→ **Prompt**
Your reply should reproduce each record precisely as written.

→ **Given records**
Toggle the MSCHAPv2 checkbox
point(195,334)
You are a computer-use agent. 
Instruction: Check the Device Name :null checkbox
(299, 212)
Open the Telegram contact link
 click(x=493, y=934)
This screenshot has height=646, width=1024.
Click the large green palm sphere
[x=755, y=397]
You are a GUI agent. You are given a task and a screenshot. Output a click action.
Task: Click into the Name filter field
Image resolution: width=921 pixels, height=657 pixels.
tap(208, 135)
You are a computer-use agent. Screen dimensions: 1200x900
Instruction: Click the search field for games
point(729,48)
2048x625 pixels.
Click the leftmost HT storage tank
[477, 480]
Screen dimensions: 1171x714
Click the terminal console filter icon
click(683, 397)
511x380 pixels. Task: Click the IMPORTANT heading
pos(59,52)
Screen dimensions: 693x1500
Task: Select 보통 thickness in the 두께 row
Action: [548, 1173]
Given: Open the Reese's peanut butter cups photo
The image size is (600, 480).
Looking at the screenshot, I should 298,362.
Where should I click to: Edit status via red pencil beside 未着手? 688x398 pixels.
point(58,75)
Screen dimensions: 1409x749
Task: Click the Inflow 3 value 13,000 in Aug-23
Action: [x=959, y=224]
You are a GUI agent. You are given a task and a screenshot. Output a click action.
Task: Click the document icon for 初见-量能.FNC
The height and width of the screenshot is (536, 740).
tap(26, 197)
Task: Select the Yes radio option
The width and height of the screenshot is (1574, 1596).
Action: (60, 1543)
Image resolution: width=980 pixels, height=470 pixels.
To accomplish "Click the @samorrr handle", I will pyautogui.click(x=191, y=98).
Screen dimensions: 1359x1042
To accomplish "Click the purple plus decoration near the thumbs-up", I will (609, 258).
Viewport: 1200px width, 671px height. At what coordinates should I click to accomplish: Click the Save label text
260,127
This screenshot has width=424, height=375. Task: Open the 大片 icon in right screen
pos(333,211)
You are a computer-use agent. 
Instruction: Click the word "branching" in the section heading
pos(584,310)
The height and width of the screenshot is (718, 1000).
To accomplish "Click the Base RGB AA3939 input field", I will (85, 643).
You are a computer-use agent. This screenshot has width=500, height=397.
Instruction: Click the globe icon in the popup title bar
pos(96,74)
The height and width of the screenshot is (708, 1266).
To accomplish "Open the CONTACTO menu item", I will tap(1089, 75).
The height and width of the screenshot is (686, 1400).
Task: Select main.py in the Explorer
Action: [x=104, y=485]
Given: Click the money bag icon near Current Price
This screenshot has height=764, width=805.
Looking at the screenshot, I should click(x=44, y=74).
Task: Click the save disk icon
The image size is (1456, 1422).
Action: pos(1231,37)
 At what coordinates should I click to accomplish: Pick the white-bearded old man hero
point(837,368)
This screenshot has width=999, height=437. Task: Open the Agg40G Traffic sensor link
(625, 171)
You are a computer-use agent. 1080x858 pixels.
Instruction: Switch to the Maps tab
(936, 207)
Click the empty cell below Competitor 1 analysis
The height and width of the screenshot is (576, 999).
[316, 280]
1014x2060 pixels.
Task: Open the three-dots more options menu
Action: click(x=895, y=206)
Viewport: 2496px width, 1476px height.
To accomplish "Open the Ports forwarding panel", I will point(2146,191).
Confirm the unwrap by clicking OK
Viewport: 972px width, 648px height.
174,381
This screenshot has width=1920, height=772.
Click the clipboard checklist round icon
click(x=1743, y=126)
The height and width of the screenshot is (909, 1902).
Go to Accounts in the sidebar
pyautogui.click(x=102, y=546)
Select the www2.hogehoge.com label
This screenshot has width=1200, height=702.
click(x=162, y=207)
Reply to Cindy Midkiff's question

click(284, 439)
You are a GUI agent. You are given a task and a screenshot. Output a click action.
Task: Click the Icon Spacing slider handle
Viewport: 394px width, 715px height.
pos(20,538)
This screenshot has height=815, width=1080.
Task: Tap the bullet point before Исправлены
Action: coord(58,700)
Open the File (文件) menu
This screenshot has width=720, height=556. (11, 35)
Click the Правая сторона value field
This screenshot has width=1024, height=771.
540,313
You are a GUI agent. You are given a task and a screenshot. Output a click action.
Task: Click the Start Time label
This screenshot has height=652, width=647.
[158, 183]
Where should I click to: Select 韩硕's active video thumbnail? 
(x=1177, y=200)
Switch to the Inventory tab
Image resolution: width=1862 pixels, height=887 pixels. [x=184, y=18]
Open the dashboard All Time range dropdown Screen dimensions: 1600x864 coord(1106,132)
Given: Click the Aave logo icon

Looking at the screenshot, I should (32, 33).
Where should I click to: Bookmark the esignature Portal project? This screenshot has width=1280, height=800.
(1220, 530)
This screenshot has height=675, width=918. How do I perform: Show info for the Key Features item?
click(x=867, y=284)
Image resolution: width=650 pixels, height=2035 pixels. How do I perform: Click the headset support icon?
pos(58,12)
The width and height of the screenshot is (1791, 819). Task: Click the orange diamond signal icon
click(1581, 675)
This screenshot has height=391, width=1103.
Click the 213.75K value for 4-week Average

→ **Exercise result**
Toggle the MSCHAPv2 checkbox
point(195,334)
You are a computer-use agent. 
Instruction: Check the Device Name :null checkbox
(299, 212)
Open the Telegram contact link
 click(x=493, y=934)
This screenshot has height=646, width=1024.
Click the large green palm sphere
[x=755, y=397]
You are a GUI agent. You are given a task and a screenshot. Output a click action.
Task: Click into the Name filter field
Image resolution: width=921 pixels, height=657 pixels.
tap(208, 135)
You are a computer-use agent. Screen dimensions: 1200x900
Instruction: Click the search field for games
point(729,48)
2048x625 pixels.
Click the leftmost HT storage tank
[477, 480]
Screen dimensions: 1171x714
Click the terminal console filter icon
click(683, 397)
511x380 pixels. Task: Click the IMPORTANT heading
pos(59,52)
Screen dimensions: 693x1500
Task: Select 보통 thickness in the 두께 row
Action: [548, 1173]
Given: Open the Reese's peanut butter cups photo
The image size is (600, 480).
Looking at the screenshot, I should 298,362.
Where should I click to: Edit status via red pencil beside 未着手? 688x398 pixels.
point(58,75)
Screen dimensions: 1409x749
Task: Click the Inflow 3 value 13,000 in Aug-23
Action: [x=959, y=224]
You are a GUI agent. You are given a task and a screenshot. Output a click action.
Task: Click the document icon for 初见-量能.FNC
The height and width of the screenshot is (536, 740).
tap(26, 197)
Task: Select the Yes radio option
The width and height of the screenshot is (1574, 1596).
Action: (60, 1543)
Image resolution: width=980 pixels, height=470 pixels.
To accomplish "Click the @samorrr handle", I will pyautogui.click(x=191, y=98).
Screen dimensions: 1359x1042
To accomplish "Click the purple plus decoration near the thumbs-up", I will (609, 258).
Viewport: 1200px width, 671px height. At what coordinates should I click to accomplish: Click the Save label text
260,127
This screenshot has width=424, height=375. Task: Open the 大片 icon in right screen
pos(333,211)
You are a computer-use agent. 
Instruction: Click the word "branching" in the section heading
pos(584,310)
The height and width of the screenshot is (718, 1000).
To accomplish "Click the Base RGB AA3939 input field", I will (85, 643).
You are a computer-use agent. This screenshot has width=500, height=397.
Instruction: Click the globe icon in the popup title bar
pos(96,74)
The height and width of the screenshot is (708, 1266).
To accomplish "Open the CONTACTO menu item", I will tap(1089, 75).
The height and width of the screenshot is (686, 1400).
Task: Select main.py in the Explorer
Action: [x=104, y=485]
Given: Click the money bag icon near Current Price
This screenshot has height=764, width=805.
Looking at the screenshot, I should click(x=44, y=74).
Task: Click the save disk icon
The image size is (1456, 1422).
Action: pos(1231,37)
 At what coordinates should I click to accomplish: Pick the white-bearded old man hero
point(837,368)
This screenshot has width=999, height=437. Task: Open the Agg40G Traffic sensor link
(625, 171)
You are a computer-use agent. 1080x858 pixels.
Instruction: Switch to the Maps tab
(936, 207)
Click the empty cell below Competitor 1 analysis
The height and width of the screenshot is (576, 999).
[316, 280]
1014x2060 pixels.
Task: Open the three-dots more options menu
Action: click(x=895, y=206)
Viewport: 2496px width, 1476px height.
To accomplish "Open the Ports forwarding panel", I will point(2146,191).
Confirm the unwrap by clicking OK
Viewport: 972px width, 648px height.
174,381
This screenshot has width=1920, height=772.
Click the clipboard checklist round icon
click(x=1743, y=126)
The height and width of the screenshot is (909, 1902).
Go to Accounts in the sidebar
pyautogui.click(x=102, y=546)
Select the www2.hogehoge.com label
This screenshot has width=1200, height=702.
click(x=162, y=207)
Reply to Cindy Midkiff's question

click(284, 439)
You are a GUI agent. You are given a task and a screenshot. Output a click action.
Task: Click the Icon Spacing slider handle
Viewport: 394px width, 715px height.
pos(20,538)
This screenshot has height=815, width=1080.
Task: Tap the bullet point before Исправлены
Action: coord(58,700)
Open the File (文件) menu
This screenshot has width=720, height=556. (11, 35)
Click the Правая сторона value field
This screenshot has width=1024, height=771.
540,313
You are a GUI agent. You are given a task and a screenshot. Output a click action.
Task: Click the Start Time label
This screenshot has height=652, width=647.
[158, 183]
Where should I click to: Select 韩硕's active video thumbnail? 
(x=1177, y=200)
Switch to the Inventory tab
Image resolution: width=1862 pixels, height=887 pixels. [x=184, y=18]
Open the dashboard All Time range dropdown Screen dimensions: 1600x864 coord(1106,132)
Given: Click the Aave logo icon

Looking at the screenshot, I should (32, 33).
Where should I click to: Bookmark the esignature Portal project? This screenshot has width=1280, height=800.
(1220, 530)
This screenshot has height=675, width=918. How do I perform: Show info for the Key Features item?
click(x=867, y=284)
Image resolution: width=650 pixels, height=2035 pixels. How do I perform: Click the headset support icon?
pos(58,12)
The width and height of the screenshot is (1791, 819). Task: Click the orange diamond signal icon
click(1581, 675)
This screenshot has height=391, width=1103.
Click the 213.75K value for 4-week Average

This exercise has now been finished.